=== Available data ===
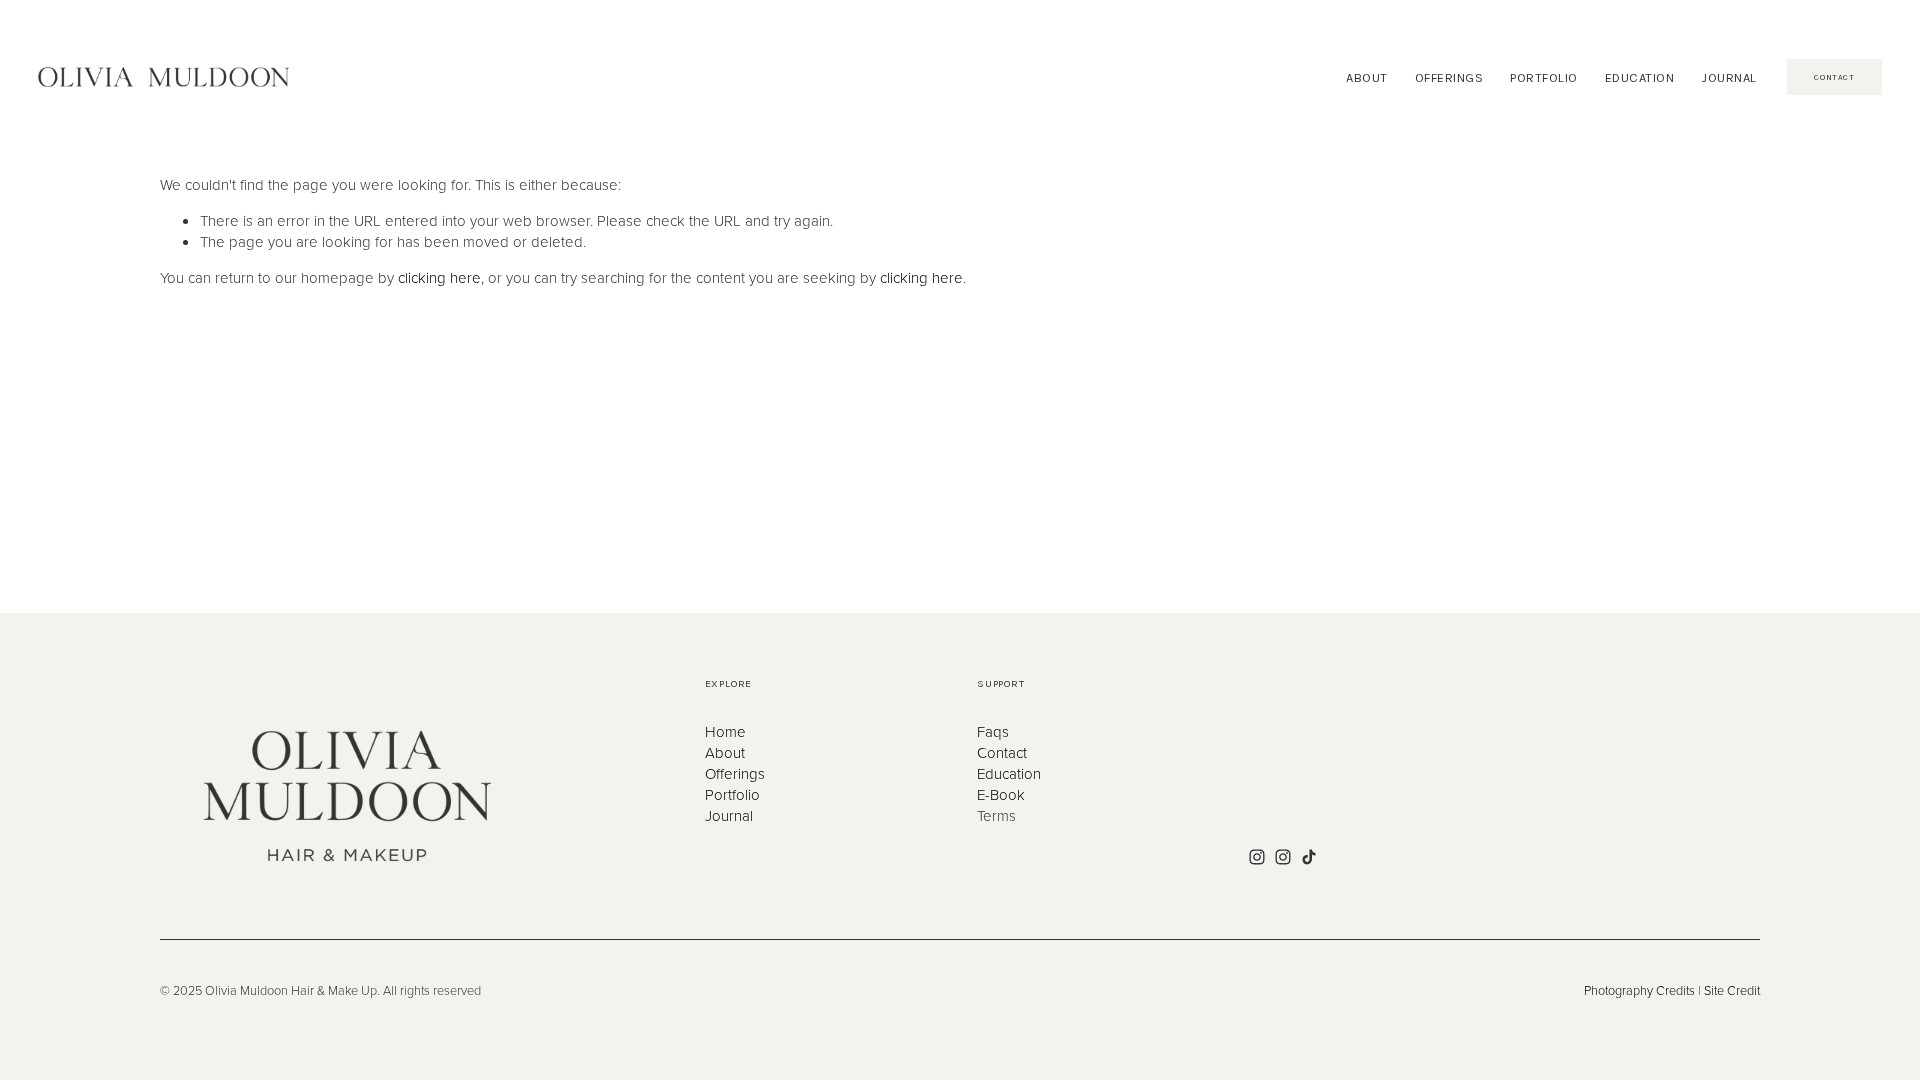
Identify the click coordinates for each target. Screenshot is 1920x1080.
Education (1009, 773)
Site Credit (1732, 990)
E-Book (1001, 794)
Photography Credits (1639, 990)
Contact (1002, 752)
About (725, 752)
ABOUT (1367, 77)
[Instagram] (1257, 857)
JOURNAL (1729, 77)
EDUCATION (1640, 77)
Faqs (993, 731)
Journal (729, 815)
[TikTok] (1309, 857)
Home (725, 731)
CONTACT (1834, 77)
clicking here (439, 277)
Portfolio (732, 794)
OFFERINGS (1449, 77)
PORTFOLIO (1544, 77)
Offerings (735, 773)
===
Exercise objective:
Only the line containing "E-Book (1001, 794)" and the lines after it, up to and including the last line of the data, should appear in the answer, exactly as written.

Response:
E-Book (1001, 794)
Photography Credits (1639, 990)
Contact (1002, 752)
About (725, 752)
ABOUT (1367, 77)
[Instagram] (1257, 857)
JOURNAL (1729, 77)
EDUCATION (1640, 77)
Faqs (993, 731)
Journal (729, 815)
[TikTok] (1309, 857)
Home (725, 731)
CONTACT (1834, 77)
clicking here (439, 277)
Portfolio (732, 794)
OFFERINGS (1449, 77)
PORTFOLIO (1544, 77)
Offerings (735, 773)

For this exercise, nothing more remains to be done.